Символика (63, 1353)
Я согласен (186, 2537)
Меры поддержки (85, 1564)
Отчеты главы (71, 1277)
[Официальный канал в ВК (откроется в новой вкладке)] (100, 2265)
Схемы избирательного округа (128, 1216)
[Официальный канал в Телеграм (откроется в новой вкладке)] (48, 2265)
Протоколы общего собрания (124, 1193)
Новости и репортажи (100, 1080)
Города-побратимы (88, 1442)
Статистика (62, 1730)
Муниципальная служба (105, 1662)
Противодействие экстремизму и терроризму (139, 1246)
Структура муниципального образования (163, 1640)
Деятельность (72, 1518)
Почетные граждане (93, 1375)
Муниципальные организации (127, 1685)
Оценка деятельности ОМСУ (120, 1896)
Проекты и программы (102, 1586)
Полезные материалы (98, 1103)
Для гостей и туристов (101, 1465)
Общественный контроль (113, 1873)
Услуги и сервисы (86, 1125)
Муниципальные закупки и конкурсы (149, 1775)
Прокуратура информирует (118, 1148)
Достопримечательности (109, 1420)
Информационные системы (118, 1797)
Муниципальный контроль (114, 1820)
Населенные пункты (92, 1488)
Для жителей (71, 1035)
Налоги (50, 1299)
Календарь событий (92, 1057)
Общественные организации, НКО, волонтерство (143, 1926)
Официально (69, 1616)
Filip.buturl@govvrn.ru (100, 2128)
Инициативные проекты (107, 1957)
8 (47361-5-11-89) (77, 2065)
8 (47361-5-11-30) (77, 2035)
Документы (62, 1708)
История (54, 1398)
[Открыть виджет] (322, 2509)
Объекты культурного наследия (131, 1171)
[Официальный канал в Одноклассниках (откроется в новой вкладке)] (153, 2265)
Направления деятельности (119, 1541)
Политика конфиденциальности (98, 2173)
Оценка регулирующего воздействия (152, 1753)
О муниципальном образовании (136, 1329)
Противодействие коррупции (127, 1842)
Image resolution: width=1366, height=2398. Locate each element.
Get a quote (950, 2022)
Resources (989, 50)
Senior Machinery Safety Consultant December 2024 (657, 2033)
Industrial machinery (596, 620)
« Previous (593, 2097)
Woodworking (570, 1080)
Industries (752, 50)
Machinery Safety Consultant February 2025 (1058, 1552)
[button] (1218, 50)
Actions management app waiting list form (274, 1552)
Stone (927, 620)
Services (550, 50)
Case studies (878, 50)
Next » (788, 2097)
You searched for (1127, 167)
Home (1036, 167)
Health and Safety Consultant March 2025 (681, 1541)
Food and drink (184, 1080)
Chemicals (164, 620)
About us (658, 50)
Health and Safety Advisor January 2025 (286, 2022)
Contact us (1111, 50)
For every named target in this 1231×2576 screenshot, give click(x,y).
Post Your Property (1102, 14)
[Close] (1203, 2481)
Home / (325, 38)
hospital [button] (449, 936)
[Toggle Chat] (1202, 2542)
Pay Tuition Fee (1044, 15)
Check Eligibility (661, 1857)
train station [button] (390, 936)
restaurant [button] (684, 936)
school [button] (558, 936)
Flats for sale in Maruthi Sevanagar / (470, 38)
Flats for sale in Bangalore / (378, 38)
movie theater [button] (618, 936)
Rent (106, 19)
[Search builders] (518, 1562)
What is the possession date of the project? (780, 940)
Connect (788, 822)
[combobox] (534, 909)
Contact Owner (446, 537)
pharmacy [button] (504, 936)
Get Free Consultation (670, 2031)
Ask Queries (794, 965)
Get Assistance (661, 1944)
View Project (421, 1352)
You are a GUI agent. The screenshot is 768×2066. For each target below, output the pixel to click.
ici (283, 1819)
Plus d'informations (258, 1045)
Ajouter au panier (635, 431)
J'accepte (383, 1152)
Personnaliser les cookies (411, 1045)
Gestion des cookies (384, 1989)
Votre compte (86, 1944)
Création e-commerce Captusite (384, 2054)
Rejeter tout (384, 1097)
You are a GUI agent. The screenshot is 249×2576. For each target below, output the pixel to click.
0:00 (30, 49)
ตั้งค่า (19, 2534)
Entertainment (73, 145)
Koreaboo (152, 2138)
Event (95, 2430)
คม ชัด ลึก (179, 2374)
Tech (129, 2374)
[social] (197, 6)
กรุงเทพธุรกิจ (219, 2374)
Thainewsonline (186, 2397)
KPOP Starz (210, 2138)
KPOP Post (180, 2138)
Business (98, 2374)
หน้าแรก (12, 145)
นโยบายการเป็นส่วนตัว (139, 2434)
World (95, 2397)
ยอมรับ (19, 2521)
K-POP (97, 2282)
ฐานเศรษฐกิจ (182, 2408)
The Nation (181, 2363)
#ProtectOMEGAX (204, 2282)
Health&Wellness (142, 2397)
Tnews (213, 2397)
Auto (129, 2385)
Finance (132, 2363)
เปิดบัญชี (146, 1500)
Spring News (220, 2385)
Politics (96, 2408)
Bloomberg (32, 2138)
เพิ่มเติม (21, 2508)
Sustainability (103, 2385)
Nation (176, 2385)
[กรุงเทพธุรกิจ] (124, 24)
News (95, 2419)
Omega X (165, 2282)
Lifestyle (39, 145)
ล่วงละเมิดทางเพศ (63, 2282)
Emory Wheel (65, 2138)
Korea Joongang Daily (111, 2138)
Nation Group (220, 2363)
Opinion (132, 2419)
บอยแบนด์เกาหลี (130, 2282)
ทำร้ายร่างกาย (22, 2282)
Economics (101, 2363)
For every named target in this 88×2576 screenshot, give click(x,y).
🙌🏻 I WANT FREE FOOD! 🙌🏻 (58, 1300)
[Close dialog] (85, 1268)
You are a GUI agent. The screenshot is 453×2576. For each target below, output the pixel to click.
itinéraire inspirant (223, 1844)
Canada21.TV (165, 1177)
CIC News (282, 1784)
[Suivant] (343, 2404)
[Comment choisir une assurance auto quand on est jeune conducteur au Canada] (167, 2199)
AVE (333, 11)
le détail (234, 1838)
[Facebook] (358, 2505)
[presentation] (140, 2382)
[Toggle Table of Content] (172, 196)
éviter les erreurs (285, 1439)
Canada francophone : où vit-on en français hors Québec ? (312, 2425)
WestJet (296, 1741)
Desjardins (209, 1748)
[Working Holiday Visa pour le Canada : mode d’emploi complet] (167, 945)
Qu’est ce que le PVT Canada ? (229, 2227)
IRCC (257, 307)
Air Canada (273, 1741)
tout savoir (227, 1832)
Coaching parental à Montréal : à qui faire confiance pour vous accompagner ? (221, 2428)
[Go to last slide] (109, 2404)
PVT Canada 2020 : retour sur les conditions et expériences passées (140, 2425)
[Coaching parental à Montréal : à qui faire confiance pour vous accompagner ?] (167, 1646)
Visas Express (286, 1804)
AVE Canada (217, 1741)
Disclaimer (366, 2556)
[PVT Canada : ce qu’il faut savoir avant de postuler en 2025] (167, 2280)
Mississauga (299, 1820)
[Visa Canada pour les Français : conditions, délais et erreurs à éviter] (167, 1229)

▬▬▬▬▬▬▬▬▬▬

Problem description — Please restate the records in full, word for word.

Completed task —
Символика (63, 1353)
Я согласен (186, 2537)
Меры поддержки (85, 1564)
Отчеты главы (71, 1277)
[Официальный канал в ВК (откроется в новой вкладке)] (100, 2265)
Схемы избирательного округа (128, 1216)
[Официальный канал в Телеграм (откроется в новой вкладке)] (48, 2265)
Протоколы общего собрания (124, 1193)
Новости и репортажи (100, 1080)
Города-побратимы (88, 1442)
Статистика (62, 1730)
Муниципальная служба (105, 1662)
Противодействие экстремизму и терроризму (139, 1246)
Структура муниципального образования (163, 1640)
Деятельность (72, 1518)
Почетные граждане (93, 1375)
Муниципальные организации (127, 1685)
Оценка деятельности ОМСУ (120, 1896)
Проекты и программы (102, 1586)
Полезные материалы (98, 1103)
Для гостей и туристов (101, 1465)
Общественный контроль (113, 1873)
Услуги и сервисы (86, 1125)
Муниципальные закупки и конкурсы (149, 1775)
Прокуратура информирует (118, 1148)
Достопримечательности (109, 1420)
Информационные системы (118, 1797)
Муниципальный контроль (114, 1820)
Населенные пункты (92, 1488)
Для жителей (71, 1035)
Налоги (50, 1299)
Календарь событий (92, 1057)
Общественные организации, НКО, волонтерство (143, 1926)
Официально (69, 1616)
Filip.buturl@govvrn.ru (100, 2128)
Инициативные проекты (107, 1957)
8 (47361-5-11-89) (77, 2065)
8 (47361-5-11-30) (77, 2035)
Документы (62, 1708)
История (54, 1398)
[Открыть виджет] (322, 2509)
Объекты культурного наследия (131, 1171)
[Официальный канал в Одноклассниках (откроется в новой вкладке)] (153, 2265)
Направления деятельности (119, 1541)
Политика конфиденциальности (98, 2173)
Оценка регулирующего воздействия (152, 1753)
О муниципальном образовании (136, 1329)
Противодействие коррупции (127, 1842)
Image resolution: width=1366, height=2398. Locate each element.
Get a quote (950, 2022)
Resources (989, 50)
Senior Machinery Safety Consultant December 2024 (657, 2033)
Industrial machinery (596, 620)
« Previous (593, 2097)
Woodworking (570, 1080)
Industries (752, 50)
Machinery Safety Consultant February 2025 (1058, 1552)
[button] (1218, 50)
Actions management app waiting list form (274, 1552)
Stone (927, 620)
Services (550, 50)
Case studies (878, 50)
Next » (788, 2097)
You searched for (1127, 167)
Home (1036, 167)
Health and Safety Consultant March 2025 (681, 1541)
Food and drink (184, 1080)
Chemicals (164, 620)
About us (658, 50)
Health and Safety Advisor January 2025 (286, 2022)
Contact us (1111, 50)
For every named target in this 1231×2576 screenshot, give click(x,y).
Post Your Property (1102, 14)
[Close] (1203, 2481)
Home / (325, 38)
hospital [button] (449, 936)
[Toggle Chat] (1202, 2542)
Pay Tuition Fee (1044, 15)
Check Eligibility (661, 1857)
train station [button] (390, 936)
restaurant [button] (684, 936)
school [button] (558, 936)
Flats for sale in Maruthi Sevanagar / (470, 38)
Flats for sale in Bangalore / (378, 38)
movie theater [button] (618, 936)
Rent (106, 19)
[Search builders] (518, 1562)
What is the possession date of the project? (780, 940)
Connect (788, 822)
[combobox] (534, 909)
Contact Owner (446, 537)
pharmacy [button] (504, 936)
Get Free Consultation (670, 2031)
Ask Queries (794, 965)
Get Assistance (661, 1944)
View Project (421, 1352)
You are a GUI agent. The screenshot is 768×2066. For each target below, output the pixel to click.
ici (283, 1819)
Plus d'informations (258, 1045)
Ajouter au panier (635, 431)
J'accepte (383, 1152)
Personnaliser les cookies (411, 1045)
Gestion des cookies (384, 1989)
Votre compte (86, 1944)
Création e-commerce Captusite (384, 2054)
Rejeter tout (384, 1097)
You are a GUI agent. The screenshot is 249×2576. For each target below, output the pixel to click.
0:00 (30, 49)
ตั้งค่า (19, 2534)
Entertainment (73, 145)
Koreaboo (152, 2138)
Event (95, 2430)
คม ชัด ลึก (179, 2374)
Tech (129, 2374)
[social] (197, 6)
กรุงเทพธุรกิจ (219, 2374)
Thainewsonline (186, 2397)
KPOP Starz (210, 2138)
KPOP Post (180, 2138)
Business (98, 2374)
หน้าแรก (12, 145)
นโยบายการเป็นส่วนตัว (139, 2434)
World (95, 2397)
ยอมรับ (19, 2521)
K-POP (97, 2282)
ฐานเศรษฐกิจ (182, 2408)
The Nation (181, 2363)
#ProtectOMEGAX (204, 2282)
Health&Wellness (142, 2397)
Tnews (213, 2397)
Auto (129, 2385)
Finance (132, 2363)
เปิดบัญชี (146, 1500)
Spring News (220, 2385)
Politics (96, 2408)
Bloomberg (32, 2138)
เพิ่มเติม (21, 2508)
Sustainability (103, 2385)
Nation (176, 2385)
[กรุงเทพธุรกิจ] (124, 24)
News (95, 2419)
Omega X (165, 2282)
Lifestyle (39, 145)
ล่วงละเมิดทางเพศ (63, 2282)
Emory Wheel (65, 2138)
Korea Joongang Daily (111, 2138)
Nation Group (220, 2363)
Opinion (132, 2419)
บอยแบนด์เกาหลี (130, 2282)
ทำร้ายร่างกาย (22, 2282)
Economics (101, 2363)
For every named target in this 88×2576 screenshot, give click(x,y).
🙌🏻 I WANT FREE FOOD! 🙌🏻 (58, 1300)
[Close dialog] (85, 1268)
You are a GUI agent. The screenshot is 453×2576. For each target below, output the pixel to click.
itinéraire inspirant (223, 1844)
Canada21.TV (165, 1177)
CIC News (282, 1784)
[Suivant] (343, 2404)
[Comment choisir une assurance auto quand on est jeune conducteur au Canada] (167, 2199)
AVE (333, 11)
le détail (234, 1838)
[Facebook] (358, 2505)
[presentation] (140, 2382)
[Toggle Table of Content] (172, 196)
éviter les erreurs (285, 1439)
Canada francophone : où vit-on en français hors Québec ? (312, 2425)
WestJet (296, 1741)
Desjardins (209, 1748)
[Working Holiday Visa pour le Canada : mode d’emploi complet] (167, 945)
Qu’est ce que le PVT Canada ? (229, 2227)
IRCC (257, 307)
Air Canada (273, 1741)
tout savoir (227, 1832)
Coaching parental à Montréal : à qui faire confiance pour vous accompagner ? (221, 2428)
[Go to last slide] (109, 2404)
PVT Canada 2020 : retour sur les conditions et expériences passées (140, 2425)
[Coaching parental à Montréal : à qui faire confiance pour vous accompagner ?] (167, 1646)
Visas Express (286, 1804)
AVE Canada (217, 1741)
Disclaimer (366, 2556)
[PVT Canada : ce qu’il faut savoir avant de postuler en 2025] (167, 2280)
Mississauga (299, 1820)
[Visa Canada pour les Français : conditions, délais et erreurs à éviter] (167, 1229)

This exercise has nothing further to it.